Here's the DXT1 encoded normal map using nvtt, with all other textures encoded using Basis. Note that the quality is very good compared to either Basis options - Basis substantially distorts the normals whereas DXT1 by itself doesn't. I will experiment with different Basis quality settings but it looks like the issue isn't with the transcode target format. update tried using Basis with -q 255 -comp_level 5 - encoding took forever (45 minutes for 12 2K textures...) but the normal quality isn't noticeably better vs the encoding with default settings I posted above.

lexaknyazev commented 4 years ago

@zeux Basis Universal internally uses "ETC1S" encoding - a subset of ETC1 compressed texture format that can be easily transcoded to DXT-style formats.

To put it simply, an ETC1S RGB block (4x4) has a local palette of 4 colors that are located on a straight line segment that is parallel to the main diagonal (0, 0, 0) -> (255, 255, 255).

The complete description of ETC1 (and ETC1S) can be found in the KDFS v1.3.

For comparison, a DXT RGB block has a local palette of 4 colors located on a straight line segment that can be oriented in any direction (within quantization limits).

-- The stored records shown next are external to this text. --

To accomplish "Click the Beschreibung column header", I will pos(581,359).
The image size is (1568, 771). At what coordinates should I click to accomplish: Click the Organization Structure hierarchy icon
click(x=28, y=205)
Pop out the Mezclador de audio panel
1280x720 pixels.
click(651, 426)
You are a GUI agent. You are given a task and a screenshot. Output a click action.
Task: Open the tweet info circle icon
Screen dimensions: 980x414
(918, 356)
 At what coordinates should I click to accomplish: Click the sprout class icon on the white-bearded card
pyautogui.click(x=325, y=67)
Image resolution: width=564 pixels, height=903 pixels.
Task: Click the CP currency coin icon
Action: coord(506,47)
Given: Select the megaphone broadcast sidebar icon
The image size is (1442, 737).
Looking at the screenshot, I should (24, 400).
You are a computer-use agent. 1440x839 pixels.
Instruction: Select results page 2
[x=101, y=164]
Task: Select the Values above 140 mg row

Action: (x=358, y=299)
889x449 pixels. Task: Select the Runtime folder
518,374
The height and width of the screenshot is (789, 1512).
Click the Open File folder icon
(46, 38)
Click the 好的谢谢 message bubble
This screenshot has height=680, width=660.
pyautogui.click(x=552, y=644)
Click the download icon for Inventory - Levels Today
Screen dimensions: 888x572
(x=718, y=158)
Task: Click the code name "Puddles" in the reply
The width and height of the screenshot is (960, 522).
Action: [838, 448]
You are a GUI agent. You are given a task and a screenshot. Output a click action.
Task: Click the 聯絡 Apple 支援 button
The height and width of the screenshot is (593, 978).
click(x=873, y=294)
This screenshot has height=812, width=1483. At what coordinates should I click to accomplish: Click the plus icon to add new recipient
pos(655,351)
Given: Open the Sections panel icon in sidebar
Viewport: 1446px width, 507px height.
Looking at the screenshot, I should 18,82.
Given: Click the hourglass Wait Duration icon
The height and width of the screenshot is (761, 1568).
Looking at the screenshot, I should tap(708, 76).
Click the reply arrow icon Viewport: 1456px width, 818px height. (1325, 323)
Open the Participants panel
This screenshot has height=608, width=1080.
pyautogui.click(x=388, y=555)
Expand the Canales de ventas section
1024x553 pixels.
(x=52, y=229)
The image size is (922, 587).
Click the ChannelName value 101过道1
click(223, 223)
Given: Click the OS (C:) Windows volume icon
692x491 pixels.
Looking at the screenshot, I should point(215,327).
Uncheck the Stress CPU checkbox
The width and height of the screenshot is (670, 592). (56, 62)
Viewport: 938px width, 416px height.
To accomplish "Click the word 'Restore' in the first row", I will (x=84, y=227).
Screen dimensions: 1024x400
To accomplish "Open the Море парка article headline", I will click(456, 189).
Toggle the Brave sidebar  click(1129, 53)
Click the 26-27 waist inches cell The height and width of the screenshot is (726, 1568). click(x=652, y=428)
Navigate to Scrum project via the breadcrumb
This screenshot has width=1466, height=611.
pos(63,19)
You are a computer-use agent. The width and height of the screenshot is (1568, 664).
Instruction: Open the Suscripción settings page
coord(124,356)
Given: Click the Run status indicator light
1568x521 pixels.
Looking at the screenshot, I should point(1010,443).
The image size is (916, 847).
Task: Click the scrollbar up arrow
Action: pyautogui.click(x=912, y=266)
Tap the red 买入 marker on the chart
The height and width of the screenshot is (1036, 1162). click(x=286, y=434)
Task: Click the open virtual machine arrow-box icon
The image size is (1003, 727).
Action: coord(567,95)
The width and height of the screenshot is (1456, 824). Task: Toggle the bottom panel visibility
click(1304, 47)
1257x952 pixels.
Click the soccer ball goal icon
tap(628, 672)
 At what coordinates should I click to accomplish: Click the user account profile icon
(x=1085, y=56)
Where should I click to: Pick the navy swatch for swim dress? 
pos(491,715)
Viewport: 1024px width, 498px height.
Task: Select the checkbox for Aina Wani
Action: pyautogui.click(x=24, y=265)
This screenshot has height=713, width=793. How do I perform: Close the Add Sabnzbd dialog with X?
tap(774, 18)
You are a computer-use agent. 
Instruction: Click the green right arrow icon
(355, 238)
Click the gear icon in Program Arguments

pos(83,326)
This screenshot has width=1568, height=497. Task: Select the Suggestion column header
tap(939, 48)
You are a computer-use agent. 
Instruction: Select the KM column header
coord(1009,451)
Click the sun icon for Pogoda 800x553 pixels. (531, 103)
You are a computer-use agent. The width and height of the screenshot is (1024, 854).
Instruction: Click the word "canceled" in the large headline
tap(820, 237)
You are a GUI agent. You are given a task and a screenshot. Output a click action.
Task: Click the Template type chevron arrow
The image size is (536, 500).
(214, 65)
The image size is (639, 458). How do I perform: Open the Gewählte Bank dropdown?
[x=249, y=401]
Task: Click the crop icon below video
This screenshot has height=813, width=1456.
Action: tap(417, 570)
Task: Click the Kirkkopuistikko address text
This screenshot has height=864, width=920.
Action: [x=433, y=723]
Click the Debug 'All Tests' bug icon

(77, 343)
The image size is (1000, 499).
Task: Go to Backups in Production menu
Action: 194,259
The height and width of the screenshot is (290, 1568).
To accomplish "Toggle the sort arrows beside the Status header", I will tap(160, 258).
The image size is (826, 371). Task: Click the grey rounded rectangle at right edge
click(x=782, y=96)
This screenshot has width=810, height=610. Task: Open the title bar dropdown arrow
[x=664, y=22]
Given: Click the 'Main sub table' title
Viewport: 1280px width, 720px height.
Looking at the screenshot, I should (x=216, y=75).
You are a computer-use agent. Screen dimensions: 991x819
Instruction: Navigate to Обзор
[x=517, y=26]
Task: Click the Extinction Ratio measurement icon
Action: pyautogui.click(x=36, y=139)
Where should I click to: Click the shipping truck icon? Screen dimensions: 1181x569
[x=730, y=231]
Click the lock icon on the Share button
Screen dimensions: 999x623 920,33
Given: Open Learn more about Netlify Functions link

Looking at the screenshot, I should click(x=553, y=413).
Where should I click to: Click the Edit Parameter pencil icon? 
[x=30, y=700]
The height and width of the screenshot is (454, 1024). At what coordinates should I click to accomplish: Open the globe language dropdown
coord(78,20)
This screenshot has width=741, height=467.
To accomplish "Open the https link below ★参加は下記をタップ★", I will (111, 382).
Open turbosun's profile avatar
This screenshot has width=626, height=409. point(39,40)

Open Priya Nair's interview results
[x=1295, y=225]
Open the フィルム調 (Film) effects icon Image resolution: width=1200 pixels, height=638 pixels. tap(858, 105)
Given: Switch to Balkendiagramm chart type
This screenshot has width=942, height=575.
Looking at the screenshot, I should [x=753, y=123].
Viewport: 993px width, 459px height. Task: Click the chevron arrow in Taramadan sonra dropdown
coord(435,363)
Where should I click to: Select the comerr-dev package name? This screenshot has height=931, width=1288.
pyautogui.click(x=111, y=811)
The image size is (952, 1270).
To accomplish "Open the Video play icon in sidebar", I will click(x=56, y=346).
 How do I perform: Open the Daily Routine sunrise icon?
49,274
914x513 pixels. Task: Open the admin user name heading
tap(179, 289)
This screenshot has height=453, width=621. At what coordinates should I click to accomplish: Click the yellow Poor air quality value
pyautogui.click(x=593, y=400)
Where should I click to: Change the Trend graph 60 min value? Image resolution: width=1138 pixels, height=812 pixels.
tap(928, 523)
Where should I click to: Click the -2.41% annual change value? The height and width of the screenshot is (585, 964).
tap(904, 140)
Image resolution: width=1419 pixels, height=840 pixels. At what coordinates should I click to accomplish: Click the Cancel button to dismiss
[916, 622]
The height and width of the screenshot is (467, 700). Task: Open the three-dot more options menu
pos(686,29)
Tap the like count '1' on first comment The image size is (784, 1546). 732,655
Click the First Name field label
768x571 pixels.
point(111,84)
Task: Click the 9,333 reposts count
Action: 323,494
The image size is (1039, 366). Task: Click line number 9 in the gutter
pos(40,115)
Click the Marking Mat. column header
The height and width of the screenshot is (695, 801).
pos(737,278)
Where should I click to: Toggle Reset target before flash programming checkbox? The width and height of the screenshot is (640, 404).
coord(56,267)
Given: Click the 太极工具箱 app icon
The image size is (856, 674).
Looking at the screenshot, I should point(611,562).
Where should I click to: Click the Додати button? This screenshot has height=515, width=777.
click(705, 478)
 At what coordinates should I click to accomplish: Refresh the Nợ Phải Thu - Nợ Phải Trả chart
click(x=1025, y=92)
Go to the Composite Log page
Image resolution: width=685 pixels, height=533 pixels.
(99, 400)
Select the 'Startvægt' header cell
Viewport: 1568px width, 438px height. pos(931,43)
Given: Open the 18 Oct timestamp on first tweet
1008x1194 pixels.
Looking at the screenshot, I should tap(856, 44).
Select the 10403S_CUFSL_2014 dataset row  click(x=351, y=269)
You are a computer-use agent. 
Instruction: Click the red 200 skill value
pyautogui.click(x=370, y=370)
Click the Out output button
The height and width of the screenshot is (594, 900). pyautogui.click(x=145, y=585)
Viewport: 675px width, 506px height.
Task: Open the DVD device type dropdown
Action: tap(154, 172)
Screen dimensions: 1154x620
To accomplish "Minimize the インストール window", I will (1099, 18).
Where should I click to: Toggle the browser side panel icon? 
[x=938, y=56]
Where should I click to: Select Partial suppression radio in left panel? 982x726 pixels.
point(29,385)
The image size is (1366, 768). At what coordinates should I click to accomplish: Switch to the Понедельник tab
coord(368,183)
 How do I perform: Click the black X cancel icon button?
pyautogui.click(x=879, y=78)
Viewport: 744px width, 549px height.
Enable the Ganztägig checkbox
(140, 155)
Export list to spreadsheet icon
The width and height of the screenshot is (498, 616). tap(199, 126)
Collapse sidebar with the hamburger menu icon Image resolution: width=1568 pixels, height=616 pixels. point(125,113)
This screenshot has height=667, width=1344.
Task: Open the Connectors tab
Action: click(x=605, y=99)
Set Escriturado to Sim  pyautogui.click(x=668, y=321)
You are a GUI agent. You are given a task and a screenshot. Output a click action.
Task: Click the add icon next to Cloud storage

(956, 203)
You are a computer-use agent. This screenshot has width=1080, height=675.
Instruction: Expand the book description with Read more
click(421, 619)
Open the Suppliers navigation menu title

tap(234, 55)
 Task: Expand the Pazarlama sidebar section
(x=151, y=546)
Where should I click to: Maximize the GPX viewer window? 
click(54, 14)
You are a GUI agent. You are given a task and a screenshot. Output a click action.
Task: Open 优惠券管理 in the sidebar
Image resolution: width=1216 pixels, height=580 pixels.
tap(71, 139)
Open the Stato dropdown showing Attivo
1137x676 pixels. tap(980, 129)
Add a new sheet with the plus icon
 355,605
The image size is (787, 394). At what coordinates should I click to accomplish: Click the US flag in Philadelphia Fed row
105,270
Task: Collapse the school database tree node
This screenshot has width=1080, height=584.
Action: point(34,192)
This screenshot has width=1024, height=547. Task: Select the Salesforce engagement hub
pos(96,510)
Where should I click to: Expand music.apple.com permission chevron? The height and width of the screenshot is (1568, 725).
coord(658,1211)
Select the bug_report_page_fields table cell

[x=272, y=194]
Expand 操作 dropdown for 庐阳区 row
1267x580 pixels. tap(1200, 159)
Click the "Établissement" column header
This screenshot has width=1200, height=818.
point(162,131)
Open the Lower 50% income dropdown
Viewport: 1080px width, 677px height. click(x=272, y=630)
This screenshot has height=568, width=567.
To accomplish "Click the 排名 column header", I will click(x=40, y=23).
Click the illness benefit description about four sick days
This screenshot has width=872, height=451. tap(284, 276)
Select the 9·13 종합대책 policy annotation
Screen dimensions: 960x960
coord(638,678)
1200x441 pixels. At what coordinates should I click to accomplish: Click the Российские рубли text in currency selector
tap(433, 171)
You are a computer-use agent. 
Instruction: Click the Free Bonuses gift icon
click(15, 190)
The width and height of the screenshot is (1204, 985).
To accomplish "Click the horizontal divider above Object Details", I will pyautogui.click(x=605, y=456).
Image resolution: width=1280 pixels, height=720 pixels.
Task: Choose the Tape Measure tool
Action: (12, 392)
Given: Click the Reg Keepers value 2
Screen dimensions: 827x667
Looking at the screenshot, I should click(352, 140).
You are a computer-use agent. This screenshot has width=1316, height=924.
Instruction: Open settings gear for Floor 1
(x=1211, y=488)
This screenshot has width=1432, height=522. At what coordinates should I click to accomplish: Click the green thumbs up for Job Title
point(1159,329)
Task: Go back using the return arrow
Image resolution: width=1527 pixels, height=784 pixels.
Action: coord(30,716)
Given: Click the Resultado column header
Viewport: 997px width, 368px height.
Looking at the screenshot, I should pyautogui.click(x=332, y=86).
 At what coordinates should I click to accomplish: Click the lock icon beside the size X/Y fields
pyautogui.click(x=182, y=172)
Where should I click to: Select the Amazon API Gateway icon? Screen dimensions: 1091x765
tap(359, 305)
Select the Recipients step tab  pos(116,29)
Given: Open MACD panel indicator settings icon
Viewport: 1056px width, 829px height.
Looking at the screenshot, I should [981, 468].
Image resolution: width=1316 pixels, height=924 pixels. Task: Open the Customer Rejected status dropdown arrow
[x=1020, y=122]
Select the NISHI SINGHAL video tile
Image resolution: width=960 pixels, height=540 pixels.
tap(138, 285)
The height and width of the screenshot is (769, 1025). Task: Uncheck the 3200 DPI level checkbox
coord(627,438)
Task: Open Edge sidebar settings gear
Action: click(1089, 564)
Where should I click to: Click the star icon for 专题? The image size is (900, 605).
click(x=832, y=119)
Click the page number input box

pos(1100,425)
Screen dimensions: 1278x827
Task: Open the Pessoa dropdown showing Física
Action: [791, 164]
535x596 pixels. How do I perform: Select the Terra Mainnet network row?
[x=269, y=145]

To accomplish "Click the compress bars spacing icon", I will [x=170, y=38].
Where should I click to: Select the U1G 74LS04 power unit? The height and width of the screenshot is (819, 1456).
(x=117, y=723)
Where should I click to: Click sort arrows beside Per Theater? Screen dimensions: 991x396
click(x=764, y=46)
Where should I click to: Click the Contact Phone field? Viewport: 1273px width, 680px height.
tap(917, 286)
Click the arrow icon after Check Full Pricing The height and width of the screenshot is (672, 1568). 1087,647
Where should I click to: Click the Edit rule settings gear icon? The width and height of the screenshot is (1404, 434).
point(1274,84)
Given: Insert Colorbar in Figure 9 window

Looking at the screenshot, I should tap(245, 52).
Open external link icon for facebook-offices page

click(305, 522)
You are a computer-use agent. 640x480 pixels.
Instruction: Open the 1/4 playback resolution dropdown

When Basis Universal encoder is used with 2-component image, it puts each channel into a separate ETC1S slice. At runtime, these two slices need to be transcoded to

two ETC1 textures (ES 2.0)
EAC RG11 (ES 3.0+)
BC5 (D3D10+)
BC3, with the second source channel going into the alpha target channel (D3D9+)

For WebGL, BC4/BC5 formats are provided by the EXT_texture_compression_rgtc extension. It is already available in Firefox with ANGLE disabled (see webgl.disable-angle in about:config).

Chromium/ANGLE implementations can be tracked here: https://bugs.chromium.org/p/angleproject/issues/detail?id=3149 https://bugs.chromium.org/p/chromium/issues/detail?id=1013369

aras-p commented 4 years ago

FWIW, shader code needed in order to support both BC5 (RG components store two normal map channels) and DXT5nm (AG components store two normal map channels) as used in Unity, is somewhat cheaper than two additional dot products, in fact just one additional mul:

// Unpack normal as DXT5nm (1, y, 1, x) or BC5 (x, y, 0, 1)
fixed3 UnpackNormalmapRGorAG(fixed4 packednormal)
{
    packednormal.x *= packednormal.w;

    // reconstruct Z
    fixed3 normal;
    normal.xy = packednormal.xy * 2 - 1;
    normal.z = sqrt(1 - saturate(dot(normal.xy, normal.xy)));
    return normal;
}

This does require the DXT5nm style encoder to put 1.0 into the "unused" red & blue channels.

zeux commented 4 years ago

@aras-p Thanks, this is a neat trick I forgot I knew. Just to clarify, it’s only essential that red channel contains 1 - blue could be an arbitrary value including 0?

zeux commented 4 years ago

@lexaknyazev Thanks, I wasn’t aware that ETC1S excludes support for deltas. This is unfortunate, as it makes it even weaker than ETC1 (I understand that this is a compromise to find a common ground between ETC1 and DXT1) which is already not as good as DXT1, and is unlikely to be a good fit for three component normals. I am wondering if two component normals stored in a single ETC1S slice would fare better, will test this later.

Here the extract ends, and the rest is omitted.